For the medically assisted procreation (MAP), the report proposes to maintain its resort within the framework of a medical purpose. It relaxes the conditions the couples have to satisfy but keeps the one according which the couple must be composed of a man and a woman. It maintains the prohibition of post-mortem insemination and surrogacy (surrogate mothers) and facilitates the possibility for an infertile couple to welcome the supernumerary embryos of another couple. Thus the proposal 19 recommends levying the exceptional character of this alternative to the donation to the research and to the destruction of the embryo.
 
The post-mortem transfer of embryo would also be exceptionally possible when the parental project has been committed but was suddenly interrupted by the death of the spouse“. The transfer could be authorised by the ABM after a period of 3 to 6 months of widowhood and up to 18 months or 2 years after the death of the spouse, and this to “allow possibly a second attempt“.

 

Antenatal diagnosis (PND and PGD)
 
Within the framework of a preimplantation diagnosis, the saviour child procedure, or double PGD, is maintained, contrary to the warnings of the Council of State which wanted that its suppression was very seriously envisaged. If this provision is conserved, it would be in any case desirable to maintain the experimental character of the procedure. 
Moreover, the proposal 27 ratifies the selection of embryos by PGD for some predispositions to cancer.

 

Organ donation
 
The proposal 54 which stipulates to fix assessed objectives for the census of donors in the state of brain death must be treated with caution in order to avoid any pressure to obtain organs. Also we are surprised that the report does not mention the will issued by the panel during the Estates General on Bioethics to go back on the presumed consent which governs the organ collection.
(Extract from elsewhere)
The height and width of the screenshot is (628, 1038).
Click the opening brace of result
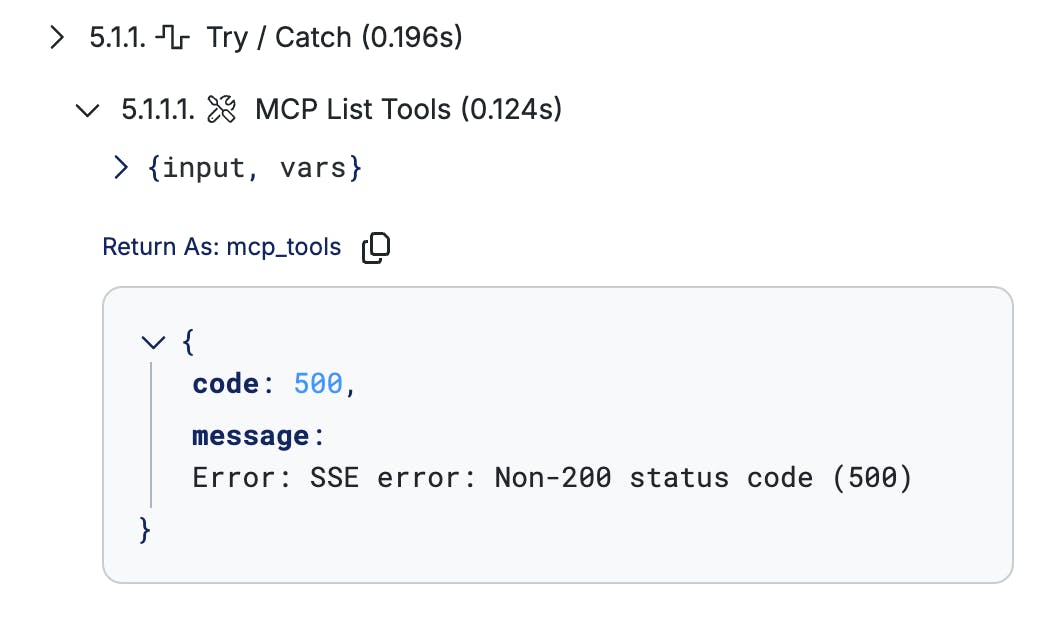pos(188,343)
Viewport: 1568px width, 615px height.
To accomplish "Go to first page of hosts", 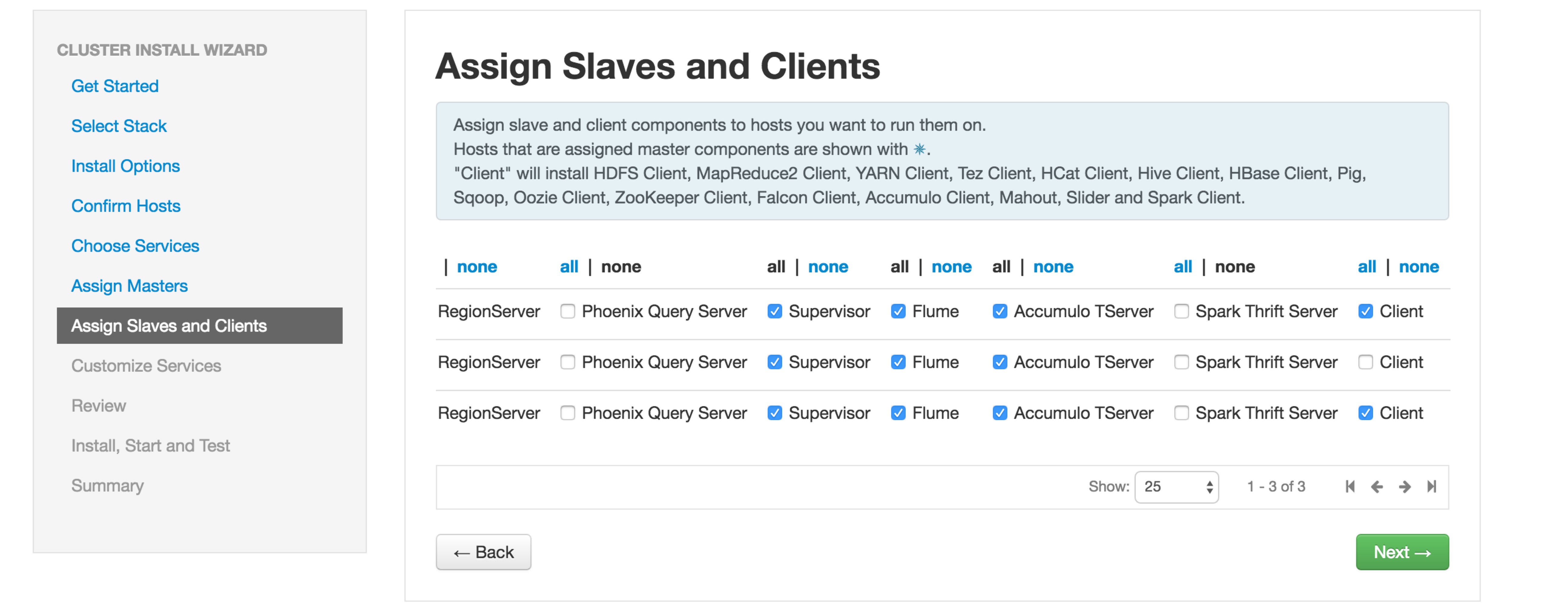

Concerning the cord blood stem cells, the proposal 68 invites the ABM to conduct information campaigns against the autologous cord blood conservation. It would rather be desirable to encourage cord blood donation campaigns.

 

Role of the ABM
 
The report recommends to not revise anymore the law every 5 years. In case of evolution, the only necessity to resort to ABM, CCNE and Estates General is mentioned. Anyway it deals with the debate and votes of the MPs. Thus it is advisable to be very vigilant on this point so that the democratic debate is not confiscated to the benefit of agencies which would be judges and parties.